1) make PlutusCore.DeBruijn functions use two separate universes with two separately counting debruijn levels (this has the extra small benefit of having smaller ints at the uplc ast, and thus flat could potentially compact it even more). 2) make a special erase for DeBruijn which would keep a reader counter and decrement the counter at self-recursion and decreement the Var levels/indices accordingly.

bezirg commented 6 months ago

@michaelpj ' comment on this:

June 22, 2021 at 3:27 PM

There's a more general problem that lots of program transformations are invalid if you're using indices, since you can't move around terms with indices without adjusting them.

I'd be tempted to do something like: add an IsRelocatable name empty class, provide an instance for everything except indices, and require it for transformations that move things around.

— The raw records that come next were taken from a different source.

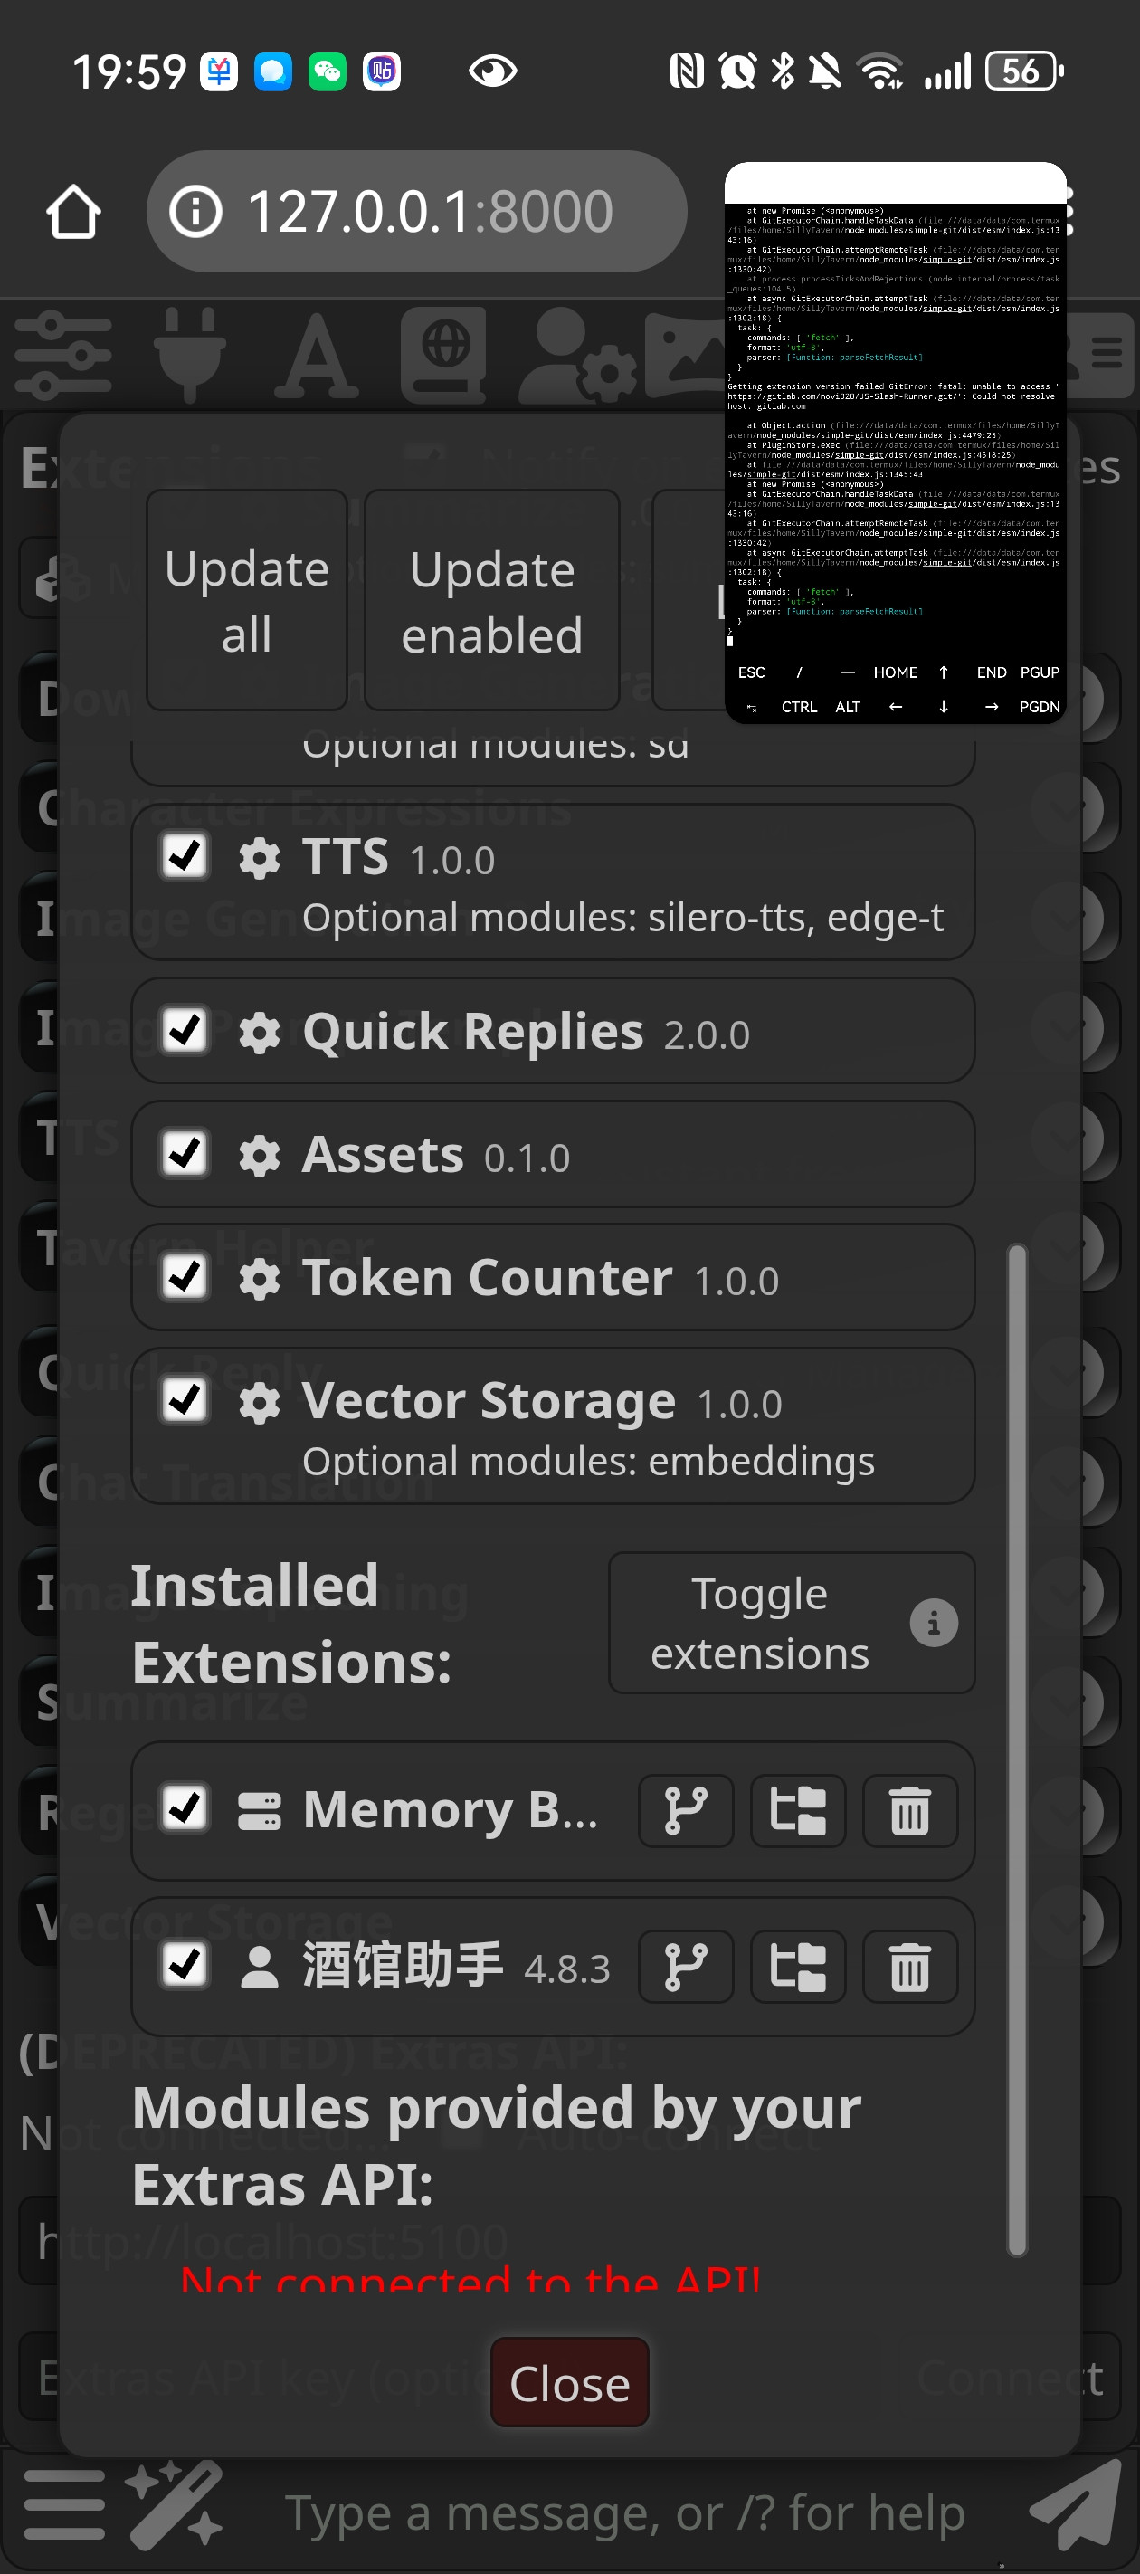Uncheck the TTS extension checkbox

pyautogui.click(x=186, y=856)
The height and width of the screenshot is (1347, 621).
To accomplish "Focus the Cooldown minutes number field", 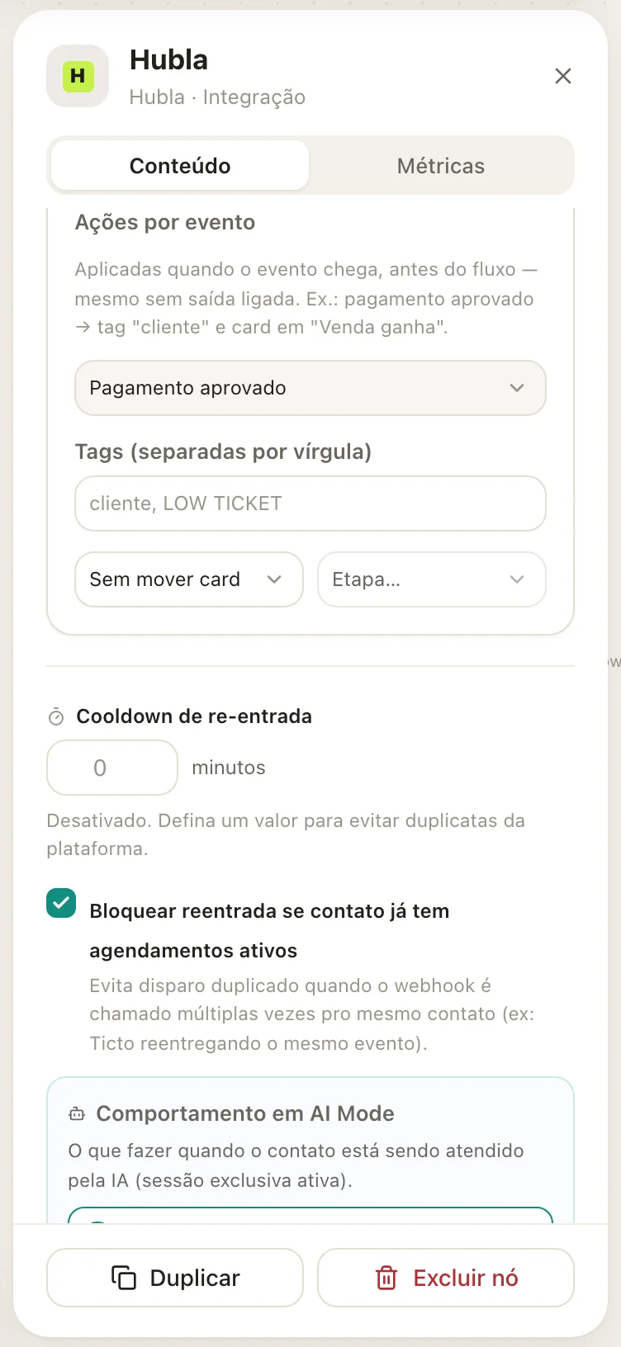I will pos(112,768).
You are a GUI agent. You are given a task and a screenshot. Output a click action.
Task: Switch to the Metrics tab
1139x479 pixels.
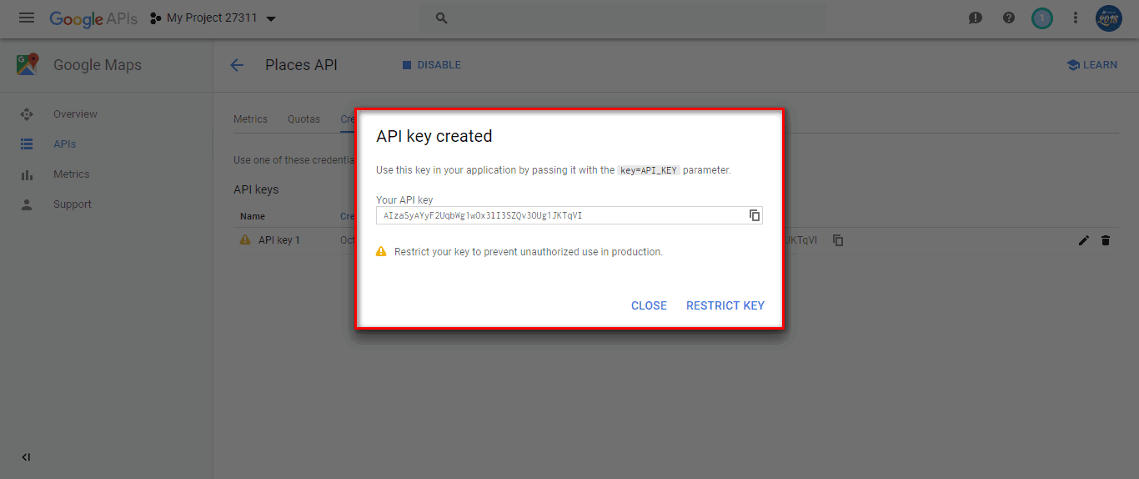click(250, 119)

effectfully commented 6 months ago

make PlutusCore.DeBruijn functions use two separate universes with two separately counting debruijn levels (this has the extra small benefit of having smaller ints at the uplc ast, and thus flat could potentially compact it even more).

I strongly believe that this is what we should do.

Debruijinifining

/\(a_0 :: *) -> \(a_0 : a_0) -> error {a_0 -> a_0} a_0

should give an alpha-equal term back.